• Work instruction
Set out exactly, line by line, the stretch of data below that begins at the line containing "Avana (66, 111)" and ends at the line containing "Cookie settings (765, 2563)", with both ends kept.

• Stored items
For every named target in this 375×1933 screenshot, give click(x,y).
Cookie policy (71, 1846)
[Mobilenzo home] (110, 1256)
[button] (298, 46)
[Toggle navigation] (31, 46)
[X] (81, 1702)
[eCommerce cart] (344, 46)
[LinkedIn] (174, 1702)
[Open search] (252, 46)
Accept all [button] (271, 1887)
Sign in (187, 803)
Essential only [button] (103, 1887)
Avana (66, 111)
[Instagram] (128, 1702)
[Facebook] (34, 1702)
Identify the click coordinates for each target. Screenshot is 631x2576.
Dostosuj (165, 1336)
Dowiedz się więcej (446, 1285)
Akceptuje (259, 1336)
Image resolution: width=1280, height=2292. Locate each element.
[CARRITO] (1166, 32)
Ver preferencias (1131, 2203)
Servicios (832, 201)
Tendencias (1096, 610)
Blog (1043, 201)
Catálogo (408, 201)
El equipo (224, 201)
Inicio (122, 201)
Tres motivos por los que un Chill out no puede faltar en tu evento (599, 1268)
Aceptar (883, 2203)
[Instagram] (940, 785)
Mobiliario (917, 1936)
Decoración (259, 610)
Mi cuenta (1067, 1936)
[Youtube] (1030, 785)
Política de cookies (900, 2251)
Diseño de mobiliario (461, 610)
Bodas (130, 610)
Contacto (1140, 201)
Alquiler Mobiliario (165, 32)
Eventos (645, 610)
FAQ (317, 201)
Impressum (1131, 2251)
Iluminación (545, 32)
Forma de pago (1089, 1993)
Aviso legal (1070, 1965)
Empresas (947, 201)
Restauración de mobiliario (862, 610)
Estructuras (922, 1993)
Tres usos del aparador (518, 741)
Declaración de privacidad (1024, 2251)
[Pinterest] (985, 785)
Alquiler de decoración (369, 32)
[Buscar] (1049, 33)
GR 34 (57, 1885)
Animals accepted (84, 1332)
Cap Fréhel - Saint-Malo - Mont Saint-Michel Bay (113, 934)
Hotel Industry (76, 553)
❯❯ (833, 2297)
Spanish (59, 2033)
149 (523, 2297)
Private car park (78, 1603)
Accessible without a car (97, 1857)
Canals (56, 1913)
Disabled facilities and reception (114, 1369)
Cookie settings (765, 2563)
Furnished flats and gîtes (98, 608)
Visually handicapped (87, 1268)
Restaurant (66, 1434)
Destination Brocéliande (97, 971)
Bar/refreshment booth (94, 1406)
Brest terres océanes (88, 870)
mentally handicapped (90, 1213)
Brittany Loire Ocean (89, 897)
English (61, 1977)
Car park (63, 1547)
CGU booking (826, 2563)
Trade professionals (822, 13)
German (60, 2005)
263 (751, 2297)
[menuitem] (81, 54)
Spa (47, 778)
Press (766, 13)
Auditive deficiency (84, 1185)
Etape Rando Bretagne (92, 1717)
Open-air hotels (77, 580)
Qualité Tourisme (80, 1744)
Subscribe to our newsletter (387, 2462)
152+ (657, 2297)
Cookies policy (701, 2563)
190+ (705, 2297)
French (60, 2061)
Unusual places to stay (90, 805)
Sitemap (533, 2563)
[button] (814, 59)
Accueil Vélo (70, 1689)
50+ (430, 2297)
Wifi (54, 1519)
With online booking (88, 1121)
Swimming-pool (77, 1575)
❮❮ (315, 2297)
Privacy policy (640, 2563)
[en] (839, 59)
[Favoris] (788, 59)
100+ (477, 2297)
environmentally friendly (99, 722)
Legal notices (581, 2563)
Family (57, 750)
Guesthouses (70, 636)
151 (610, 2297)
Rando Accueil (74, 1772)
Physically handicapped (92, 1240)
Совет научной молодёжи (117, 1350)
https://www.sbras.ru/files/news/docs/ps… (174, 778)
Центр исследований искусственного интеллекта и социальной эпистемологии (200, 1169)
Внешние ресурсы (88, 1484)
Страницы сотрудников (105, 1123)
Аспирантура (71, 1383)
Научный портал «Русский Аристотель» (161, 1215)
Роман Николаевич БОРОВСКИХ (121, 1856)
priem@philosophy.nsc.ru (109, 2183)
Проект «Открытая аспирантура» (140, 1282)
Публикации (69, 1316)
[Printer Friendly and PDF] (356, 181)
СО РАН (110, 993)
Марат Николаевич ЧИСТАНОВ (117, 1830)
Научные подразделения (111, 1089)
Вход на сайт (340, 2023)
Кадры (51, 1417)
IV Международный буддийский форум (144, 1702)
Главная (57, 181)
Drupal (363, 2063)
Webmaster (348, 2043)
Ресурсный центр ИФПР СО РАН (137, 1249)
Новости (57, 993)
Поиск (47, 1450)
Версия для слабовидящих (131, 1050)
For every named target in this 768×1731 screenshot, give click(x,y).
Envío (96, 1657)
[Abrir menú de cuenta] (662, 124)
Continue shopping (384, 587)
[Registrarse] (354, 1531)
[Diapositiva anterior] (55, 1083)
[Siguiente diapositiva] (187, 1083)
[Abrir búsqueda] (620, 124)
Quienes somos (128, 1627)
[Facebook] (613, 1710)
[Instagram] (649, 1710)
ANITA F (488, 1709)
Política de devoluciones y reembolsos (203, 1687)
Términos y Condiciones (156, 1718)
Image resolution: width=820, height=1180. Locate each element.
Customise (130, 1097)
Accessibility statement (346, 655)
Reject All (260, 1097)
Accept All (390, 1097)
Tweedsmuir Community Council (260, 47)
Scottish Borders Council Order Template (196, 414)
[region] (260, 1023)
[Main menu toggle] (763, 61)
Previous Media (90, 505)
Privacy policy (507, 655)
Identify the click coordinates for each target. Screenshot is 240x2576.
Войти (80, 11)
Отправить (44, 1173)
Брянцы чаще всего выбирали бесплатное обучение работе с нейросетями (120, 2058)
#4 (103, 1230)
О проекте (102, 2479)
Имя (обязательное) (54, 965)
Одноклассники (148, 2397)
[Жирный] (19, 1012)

• Solution for this exercise
Avana (66, 111)
[Instagram] (128, 1702)
[Facebook] (34, 1702)
Identify the click coordinates for each target. Screenshot is 631x2576.
Dostosuj (165, 1336)
Dowiedz się więcej (446, 1285)
Akceptuje (259, 1336)
Image resolution: width=1280, height=2292. Locate each element.
[CARRITO] (1166, 32)
Ver preferencias (1131, 2203)
Servicios (832, 201)
Tendencias (1096, 610)
Blog (1043, 201)
Catálogo (408, 201)
El equipo (224, 201)
Inicio (122, 201)
Tres motivos por los que un Chill out no puede faltar en tu evento (599, 1268)
Aceptar (883, 2203)
[Instagram] (940, 785)
Mobiliario (917, 1936)
Decoración (259, 610)
Mi cuenta (1067, 1936)
[Youtube] (1030, 785)
Política de cookies (900, 2251)
Diseño de mobiliario (461, 610)
Bodas (130, 610)
Contacto (1140, 201)
Alquiler Mobiliario (165, 32)
Eventos (645, 610)
FAQ (317, 201)
Impressum (1131, 2251)
Iluminación (545, 32)
Forma de pago (1089, 1993)
Aviso legal (1070, 1965)
Empresas (947, 201)
Restauración de mobiliario (862, 610)
Estructuras (922, 1993)
Tres usos del aparador (518, 741)
Declaración de privacidad (1024, 2251)
[Pinterest] (985, 785)
Alquiler de decoración (369, 32)
[Buscar] (1049, 33)
GR 34 (57, 1885)
Animals accepted (84, 1332)
Cap Fréhel - Saint-Malo - Mont Saint-Michel Bay (113, 934)
Hotel Industry (76, 553)
❯❯ (833, 2297)
Spanish (59, 2033)
149 (523, 2297)
Private car park (78, 1603)
Accessible without a car (97, 1857)
Canals (56, 1913)
Disabled facilities and reception (114, 1369)
Cookie settings (765, 2563)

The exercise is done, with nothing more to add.